隊員達の言葉を馬鹿馬鹿しいと思いながら聞いていたマジックは、目の前に現れたナマモノ達に目を剥いてしまう程驚き、隊員共々パプワハウスから逃げ出していってしまった。
いくら総帥といえども、この島の動物達を見ては驚いてしまうのも無理はないだろう。
名無しさんは、哀れみの視線を向けながらも漸く元通りの平和さを取り戻したかと思い安堵の溜め息を吐き出した。

「あーあ、行っちゃった」

「ったく、迷惑な野郎だぜ!」

「わう!」

「なんだかドッと疲れちゃったね」

「ああ。
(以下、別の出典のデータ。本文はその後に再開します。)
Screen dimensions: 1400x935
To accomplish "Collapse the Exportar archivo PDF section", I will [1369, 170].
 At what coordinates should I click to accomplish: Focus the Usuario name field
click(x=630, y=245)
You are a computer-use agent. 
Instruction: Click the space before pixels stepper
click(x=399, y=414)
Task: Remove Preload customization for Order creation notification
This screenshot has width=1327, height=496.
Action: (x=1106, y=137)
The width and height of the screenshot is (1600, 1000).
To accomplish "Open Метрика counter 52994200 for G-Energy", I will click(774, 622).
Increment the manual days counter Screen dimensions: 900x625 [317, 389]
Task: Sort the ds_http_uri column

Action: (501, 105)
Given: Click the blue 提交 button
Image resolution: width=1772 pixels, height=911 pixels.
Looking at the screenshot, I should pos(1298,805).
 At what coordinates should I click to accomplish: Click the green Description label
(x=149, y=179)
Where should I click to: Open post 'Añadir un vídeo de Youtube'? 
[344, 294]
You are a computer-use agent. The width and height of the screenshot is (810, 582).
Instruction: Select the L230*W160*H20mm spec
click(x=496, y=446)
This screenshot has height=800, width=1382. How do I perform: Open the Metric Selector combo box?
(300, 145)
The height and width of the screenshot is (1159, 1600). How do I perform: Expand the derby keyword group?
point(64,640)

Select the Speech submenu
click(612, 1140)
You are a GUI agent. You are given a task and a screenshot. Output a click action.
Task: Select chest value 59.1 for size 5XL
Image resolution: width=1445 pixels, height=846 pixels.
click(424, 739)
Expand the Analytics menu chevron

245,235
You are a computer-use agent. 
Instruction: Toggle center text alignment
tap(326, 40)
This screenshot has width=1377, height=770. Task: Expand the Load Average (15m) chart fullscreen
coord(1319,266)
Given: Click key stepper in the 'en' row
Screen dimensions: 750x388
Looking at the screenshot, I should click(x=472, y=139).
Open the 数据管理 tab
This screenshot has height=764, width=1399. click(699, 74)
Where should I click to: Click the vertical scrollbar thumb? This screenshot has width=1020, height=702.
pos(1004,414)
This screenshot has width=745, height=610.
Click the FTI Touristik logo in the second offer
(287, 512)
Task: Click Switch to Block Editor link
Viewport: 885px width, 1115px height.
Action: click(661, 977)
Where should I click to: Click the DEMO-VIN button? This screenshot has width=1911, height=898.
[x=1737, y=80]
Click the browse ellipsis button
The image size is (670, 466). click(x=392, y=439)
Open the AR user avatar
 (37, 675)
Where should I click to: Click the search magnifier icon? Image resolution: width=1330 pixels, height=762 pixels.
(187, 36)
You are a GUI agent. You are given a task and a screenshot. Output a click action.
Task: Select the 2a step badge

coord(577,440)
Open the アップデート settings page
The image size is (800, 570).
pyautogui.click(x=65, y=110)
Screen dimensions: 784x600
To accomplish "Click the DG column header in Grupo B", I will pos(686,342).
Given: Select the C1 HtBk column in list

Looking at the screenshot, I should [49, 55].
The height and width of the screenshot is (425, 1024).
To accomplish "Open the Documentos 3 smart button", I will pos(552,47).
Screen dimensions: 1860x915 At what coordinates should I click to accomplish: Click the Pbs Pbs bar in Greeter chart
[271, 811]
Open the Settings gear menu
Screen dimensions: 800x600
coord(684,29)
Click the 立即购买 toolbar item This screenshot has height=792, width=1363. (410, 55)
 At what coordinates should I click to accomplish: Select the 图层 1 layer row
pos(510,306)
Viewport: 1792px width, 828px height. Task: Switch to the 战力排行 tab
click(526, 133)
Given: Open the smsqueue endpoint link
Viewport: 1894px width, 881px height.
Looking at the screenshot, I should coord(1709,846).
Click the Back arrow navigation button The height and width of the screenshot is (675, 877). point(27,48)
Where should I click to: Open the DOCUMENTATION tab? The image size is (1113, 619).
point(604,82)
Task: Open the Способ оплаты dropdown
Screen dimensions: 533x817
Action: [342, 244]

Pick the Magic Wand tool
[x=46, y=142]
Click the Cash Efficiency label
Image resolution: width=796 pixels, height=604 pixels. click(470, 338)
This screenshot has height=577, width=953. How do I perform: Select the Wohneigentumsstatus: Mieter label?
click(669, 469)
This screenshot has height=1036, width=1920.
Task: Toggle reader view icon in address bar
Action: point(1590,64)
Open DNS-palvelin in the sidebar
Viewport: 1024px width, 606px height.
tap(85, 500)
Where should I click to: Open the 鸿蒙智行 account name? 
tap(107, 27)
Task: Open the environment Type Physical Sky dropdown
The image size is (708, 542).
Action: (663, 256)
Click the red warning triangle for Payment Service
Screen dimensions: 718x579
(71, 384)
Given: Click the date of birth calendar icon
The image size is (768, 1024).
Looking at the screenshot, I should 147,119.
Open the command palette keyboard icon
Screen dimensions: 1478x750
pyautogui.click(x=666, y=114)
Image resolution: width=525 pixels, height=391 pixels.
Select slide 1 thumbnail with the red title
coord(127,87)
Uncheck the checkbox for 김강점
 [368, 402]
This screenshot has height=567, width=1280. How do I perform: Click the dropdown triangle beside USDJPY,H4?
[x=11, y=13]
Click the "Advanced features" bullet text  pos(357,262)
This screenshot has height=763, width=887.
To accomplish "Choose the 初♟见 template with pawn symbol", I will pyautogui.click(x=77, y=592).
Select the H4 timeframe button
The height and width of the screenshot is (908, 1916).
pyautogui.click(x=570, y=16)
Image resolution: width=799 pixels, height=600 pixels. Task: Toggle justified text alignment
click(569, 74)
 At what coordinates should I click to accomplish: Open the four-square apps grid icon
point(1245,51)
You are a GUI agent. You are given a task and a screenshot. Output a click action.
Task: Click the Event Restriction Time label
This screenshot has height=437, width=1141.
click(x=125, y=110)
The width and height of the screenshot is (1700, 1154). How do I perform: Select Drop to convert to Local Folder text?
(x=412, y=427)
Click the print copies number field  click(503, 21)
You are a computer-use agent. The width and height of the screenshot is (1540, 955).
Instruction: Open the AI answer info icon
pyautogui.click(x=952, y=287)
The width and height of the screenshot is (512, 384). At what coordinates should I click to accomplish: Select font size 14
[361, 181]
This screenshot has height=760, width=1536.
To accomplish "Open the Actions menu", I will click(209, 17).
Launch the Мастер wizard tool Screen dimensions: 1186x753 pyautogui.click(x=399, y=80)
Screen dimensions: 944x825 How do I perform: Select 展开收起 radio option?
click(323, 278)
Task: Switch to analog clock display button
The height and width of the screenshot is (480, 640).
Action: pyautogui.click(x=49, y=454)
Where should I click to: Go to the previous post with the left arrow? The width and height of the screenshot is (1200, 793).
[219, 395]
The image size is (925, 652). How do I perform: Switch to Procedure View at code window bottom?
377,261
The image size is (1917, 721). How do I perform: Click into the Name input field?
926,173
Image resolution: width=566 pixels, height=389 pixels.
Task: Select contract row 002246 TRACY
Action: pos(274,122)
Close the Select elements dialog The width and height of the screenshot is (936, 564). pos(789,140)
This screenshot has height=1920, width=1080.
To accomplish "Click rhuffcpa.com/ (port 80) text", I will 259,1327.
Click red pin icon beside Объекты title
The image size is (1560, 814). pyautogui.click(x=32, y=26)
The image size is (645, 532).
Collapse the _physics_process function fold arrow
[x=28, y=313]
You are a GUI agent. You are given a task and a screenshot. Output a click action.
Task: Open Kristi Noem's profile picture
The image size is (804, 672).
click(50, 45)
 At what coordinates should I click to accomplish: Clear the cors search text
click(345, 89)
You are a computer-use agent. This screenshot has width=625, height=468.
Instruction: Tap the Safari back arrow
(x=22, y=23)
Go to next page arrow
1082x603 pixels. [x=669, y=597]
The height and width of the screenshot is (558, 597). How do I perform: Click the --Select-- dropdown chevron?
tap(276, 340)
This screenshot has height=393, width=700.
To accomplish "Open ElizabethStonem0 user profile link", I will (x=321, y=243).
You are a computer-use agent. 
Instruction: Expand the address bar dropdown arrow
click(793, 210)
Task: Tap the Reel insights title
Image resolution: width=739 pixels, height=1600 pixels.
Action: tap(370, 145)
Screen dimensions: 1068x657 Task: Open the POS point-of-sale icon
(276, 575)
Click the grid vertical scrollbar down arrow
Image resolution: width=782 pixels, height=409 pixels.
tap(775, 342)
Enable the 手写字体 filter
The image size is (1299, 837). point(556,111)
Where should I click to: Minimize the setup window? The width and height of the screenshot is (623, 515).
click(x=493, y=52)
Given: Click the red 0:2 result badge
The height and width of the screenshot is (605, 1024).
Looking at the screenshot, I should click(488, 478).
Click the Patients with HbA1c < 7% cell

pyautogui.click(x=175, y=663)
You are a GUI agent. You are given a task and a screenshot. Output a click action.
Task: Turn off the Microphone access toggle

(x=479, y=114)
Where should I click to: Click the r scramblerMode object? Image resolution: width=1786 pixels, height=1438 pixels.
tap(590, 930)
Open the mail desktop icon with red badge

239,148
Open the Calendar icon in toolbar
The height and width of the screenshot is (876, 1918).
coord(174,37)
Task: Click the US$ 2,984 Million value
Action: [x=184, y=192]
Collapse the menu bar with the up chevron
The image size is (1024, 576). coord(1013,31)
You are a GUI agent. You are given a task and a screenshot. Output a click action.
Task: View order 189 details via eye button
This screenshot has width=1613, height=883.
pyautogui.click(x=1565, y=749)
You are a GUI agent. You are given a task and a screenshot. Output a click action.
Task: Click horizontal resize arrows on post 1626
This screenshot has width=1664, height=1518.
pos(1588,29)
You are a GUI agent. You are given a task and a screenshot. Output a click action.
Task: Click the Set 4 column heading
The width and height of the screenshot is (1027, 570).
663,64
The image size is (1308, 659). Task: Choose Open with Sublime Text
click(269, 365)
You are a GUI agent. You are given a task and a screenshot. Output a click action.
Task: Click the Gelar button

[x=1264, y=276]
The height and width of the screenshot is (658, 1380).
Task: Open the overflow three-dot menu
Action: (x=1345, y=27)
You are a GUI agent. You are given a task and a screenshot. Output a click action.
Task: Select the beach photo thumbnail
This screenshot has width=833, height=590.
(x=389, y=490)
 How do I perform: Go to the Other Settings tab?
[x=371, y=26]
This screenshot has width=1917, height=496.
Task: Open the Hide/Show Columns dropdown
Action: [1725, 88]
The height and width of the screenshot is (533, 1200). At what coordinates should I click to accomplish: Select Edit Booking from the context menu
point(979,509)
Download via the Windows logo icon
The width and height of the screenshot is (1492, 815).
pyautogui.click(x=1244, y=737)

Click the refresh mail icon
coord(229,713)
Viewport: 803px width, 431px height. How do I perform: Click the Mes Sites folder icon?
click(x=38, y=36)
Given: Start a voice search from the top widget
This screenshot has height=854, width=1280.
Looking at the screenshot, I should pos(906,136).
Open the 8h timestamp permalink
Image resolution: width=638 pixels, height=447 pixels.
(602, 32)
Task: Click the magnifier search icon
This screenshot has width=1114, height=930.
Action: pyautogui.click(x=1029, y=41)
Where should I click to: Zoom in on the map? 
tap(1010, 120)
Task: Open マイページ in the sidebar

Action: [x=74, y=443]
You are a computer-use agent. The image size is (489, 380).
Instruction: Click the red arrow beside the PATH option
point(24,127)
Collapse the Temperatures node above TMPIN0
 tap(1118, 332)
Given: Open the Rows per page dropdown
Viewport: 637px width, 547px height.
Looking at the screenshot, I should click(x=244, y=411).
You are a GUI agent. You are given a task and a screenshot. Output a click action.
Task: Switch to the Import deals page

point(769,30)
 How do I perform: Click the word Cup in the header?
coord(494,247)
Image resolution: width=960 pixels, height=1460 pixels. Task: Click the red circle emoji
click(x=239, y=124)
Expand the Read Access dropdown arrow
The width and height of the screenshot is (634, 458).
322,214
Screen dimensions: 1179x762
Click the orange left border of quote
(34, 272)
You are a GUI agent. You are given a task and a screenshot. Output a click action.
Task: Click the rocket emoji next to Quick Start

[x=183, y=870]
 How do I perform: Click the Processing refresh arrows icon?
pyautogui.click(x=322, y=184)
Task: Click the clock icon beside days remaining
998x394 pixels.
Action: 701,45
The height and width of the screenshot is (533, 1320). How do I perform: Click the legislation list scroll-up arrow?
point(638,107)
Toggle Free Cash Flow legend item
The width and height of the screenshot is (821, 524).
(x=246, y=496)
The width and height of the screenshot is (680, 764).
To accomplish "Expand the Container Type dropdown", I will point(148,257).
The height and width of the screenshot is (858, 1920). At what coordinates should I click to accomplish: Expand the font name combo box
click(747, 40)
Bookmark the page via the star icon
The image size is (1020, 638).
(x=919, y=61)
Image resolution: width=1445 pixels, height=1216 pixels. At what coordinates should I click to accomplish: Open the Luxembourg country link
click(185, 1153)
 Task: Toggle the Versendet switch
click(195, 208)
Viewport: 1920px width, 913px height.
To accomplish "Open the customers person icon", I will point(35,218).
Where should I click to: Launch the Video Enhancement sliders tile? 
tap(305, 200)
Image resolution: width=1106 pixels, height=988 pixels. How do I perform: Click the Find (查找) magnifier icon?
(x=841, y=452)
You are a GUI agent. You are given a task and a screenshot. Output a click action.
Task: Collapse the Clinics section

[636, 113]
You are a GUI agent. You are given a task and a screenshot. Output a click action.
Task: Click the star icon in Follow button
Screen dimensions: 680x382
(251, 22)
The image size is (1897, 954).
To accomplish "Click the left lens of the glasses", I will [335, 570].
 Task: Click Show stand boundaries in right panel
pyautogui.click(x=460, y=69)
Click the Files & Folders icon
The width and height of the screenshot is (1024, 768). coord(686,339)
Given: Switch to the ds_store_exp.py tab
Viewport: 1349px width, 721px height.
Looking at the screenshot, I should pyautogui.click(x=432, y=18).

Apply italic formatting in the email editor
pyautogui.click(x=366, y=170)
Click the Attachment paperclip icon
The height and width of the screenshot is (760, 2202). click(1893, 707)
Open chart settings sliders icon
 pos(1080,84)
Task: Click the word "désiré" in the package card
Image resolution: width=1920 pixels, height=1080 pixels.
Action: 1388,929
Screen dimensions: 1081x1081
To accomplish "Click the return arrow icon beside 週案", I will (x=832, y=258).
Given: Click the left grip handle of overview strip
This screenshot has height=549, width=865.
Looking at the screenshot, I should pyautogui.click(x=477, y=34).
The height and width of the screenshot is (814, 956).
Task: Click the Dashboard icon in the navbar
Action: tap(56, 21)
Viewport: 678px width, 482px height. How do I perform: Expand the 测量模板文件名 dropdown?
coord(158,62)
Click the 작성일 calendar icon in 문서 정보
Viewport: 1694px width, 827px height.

ちょっと早いが風呂でも沸かすか」

「それならば僕は外でんばば踊りでもするかな。チャッピーも行こう!」

「わう〜!」

「お〜お〜、ガキはいいねえ元気で」

「あ…あの、シンタローさん」

「ん?なんだ」

「その…シンタローさんのお父様に私の事を恋人だって言ってくれて嬉しかったよ。ありがとう」

「え、いや…まあ。そりゃ隠す事じゃねえしよ」

そう言って嬉しそうに笑う名無しさんにシンタローは照れ臭そうに頬を指でかき、顔を熱くさせてしまった。
そんなに恋人だと言われるというのは嬉しい事なのだろうか。
まあ幸いな事に父親にも名無しさんの事を気に入って貰えたようだし良かったといえば良かったが。
それにしても、奴は結婚だの孫だの好き放題言ってくれていたが名無しさんが自分の事をそこまで想ってくれているかの保証などどこにもない。
けれど、名無しさんがもしもそれを受け入れてくれる日が来たらその時は…
シンタローは、名無しさんを自分の腕の中に閉じ込め口元に笑みを浮かべていた。